- Dożynki obchodzone były na ziemiach niemal całej dzisiejszej Polski. Zawsze można było wśród nich wyodrębnić etapy ich przebiegu, jak obrzędowe ścięcie ostatnich kłosów, wicie wieńca żniwnego, potem pochód z nim do dworu… – mówiła Agnieszka Szepetiuk-Barańska, kuratorka wystawy. – ale w XIX w. przed rozpoczęciem żniw w rogu pola układano kawał chleba. Aby to żyto było „chlebne”, czyli urodzajne…
Jak tłumaczyła Agnieszka Szepetiuk-Barańska, żniwa miały ogromne znaczenie społeczno-towarzyskie i angażowały praktycznie wszystkich mieszkańców wsi. Wielką rolę pełniły rekwizyty obrzędowe: wieniec, chleb, tegoroczne plony zapewniające pomyślny plon w przyszłym roku. Nie brakowało też obrzędów konstytuujących hierarchię społeczną wśród ludnoście, co widać po dziś dzień.
- Wracając do tego, co kiedyś. W Polsce szczególne znaczenie przypisywano ostatniej garstce, kępce niezżętego zboża. Jakiś czas pozostawiano je na polu, nazywając przepiórką, popiórką, kozą, pępkiem, perepełką, wianką, garstką, krutką. Między innymi taką krutkę z Muzeum Etnograficznego im. Seweryna Udzieli będzie można zobaczyć na naszej wystawie.
Co z bogatej dożynkowej obrzędowości przetrwało do dziś? Na pewno etapy dożynek oraz symbole. Wieniec dożynkowy jest dziś jednym z najważniejszych elementów. Podczas swoich badań terenowych Agnieszka Szepetiuk-Barańska nagrywała m.in. wicie wieńca przez kobiety z Dolnego i Górnego Śląska.
- Właściwie dziś nie ma to już wiele wspólnego z „wiciem”. Ten wieniec jest tworzony, robiony. Ba, chleb dożynkowy! Nie wyobrażamy sobie dożynek bez chleba! Nowym elementem jest pojawienie się „witaczy”, stojących często na wjeździe do miejscowości „pozdrawiających” gości przybywających na dożynki – dodała kuratorka wystawy „Dożynki. Sprawa społeczna".
Co czeka nas na wystawie „Dożynki. Sprawa społeczna”? Będą prezentowane m.in. korony, wieńce, kozy i inne atrybuty żniwne. Usłyszymy także dźwięki, które towarzyszą tejże wystawie, m.in. fragmenty ubiegłorocznych nagrań z badań terenowych w Bierkowicach na Dolnym Śląsku, gdzie panie z miejscowego Koła Gospodyń Wiejskich wykonują wieniec dożynkowy. Wystawa skłoni nas także do zastanowienia się czy współcześnie dożynki są obyczajem religijnym, świeckim, a może politycznym? Za barwną, dożynkową fasadą kryje się przecież cierpka historia feudalizmu, pańszczyzny.

- Fragment źródła -
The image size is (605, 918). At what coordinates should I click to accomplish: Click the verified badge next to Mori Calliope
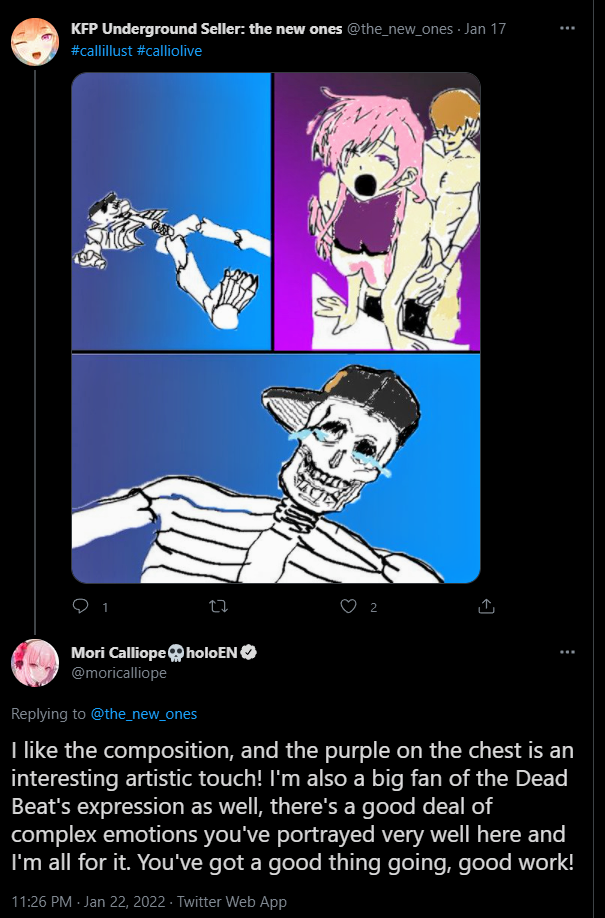(x=249, y=653)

- Zadania -
**1.** Wypisz bez zmian fragment tekstu o dożynkach, zaczynając od słów „- Wracając do” i ciągnąc aż do słów „i Górnego Śląska.”.
**2.** Odpowiedz na poniższe pytania na podstawie tekstu o dożynkach.
(a) Co w XIX w. układano w rogu pola przed rozpoczęciem żniw?
(b) Z którego muzeum pochodzi krutka, którą będzie można zobaczyć na wystawie?
(c) W jakiej miejscowości na Dolnym Śląsku prowadzono nagrania, w których panie z Koła Gospodyń Wiejskich wykonują wieniec dożynkowy?

- Odpowiedzi do zadań -
**1.**
- Wracając do tego, co kiedyś. W Polsce szczególne znaczenie przypisywano ostatniej garstce, kępce niezżętego zboża. Jakiś czas pozostawiano je na polu, nazywając przepiórką, popiórką, kozą, pępkiem, perepełką, wianką, garstką, krutką. Między innymi taką krutkę z Muzeum Etnograficznego im. Seweryna Udzieli będzie można zobaczyć na naszej wystawie.
Co z bogatej dożynkowej obrzędowości przetrwało do dziś? Na pewno etapy dożynek oraz symbole. Wieniec dożynkowy jest dziś jednym z najważniejszych elementów. Podczas swoich badań terenowych Agnieszka Szepetiuk-Barańska nagrywała m.in. wicie wieńca przez kobiety z Dolnego i Górnego Śląska.

**2.**
(a) Kawał chleba.
(b) Z Muzeum Etnograficznego im. Seweryna Udzieli.
(c) W Bierkowicach.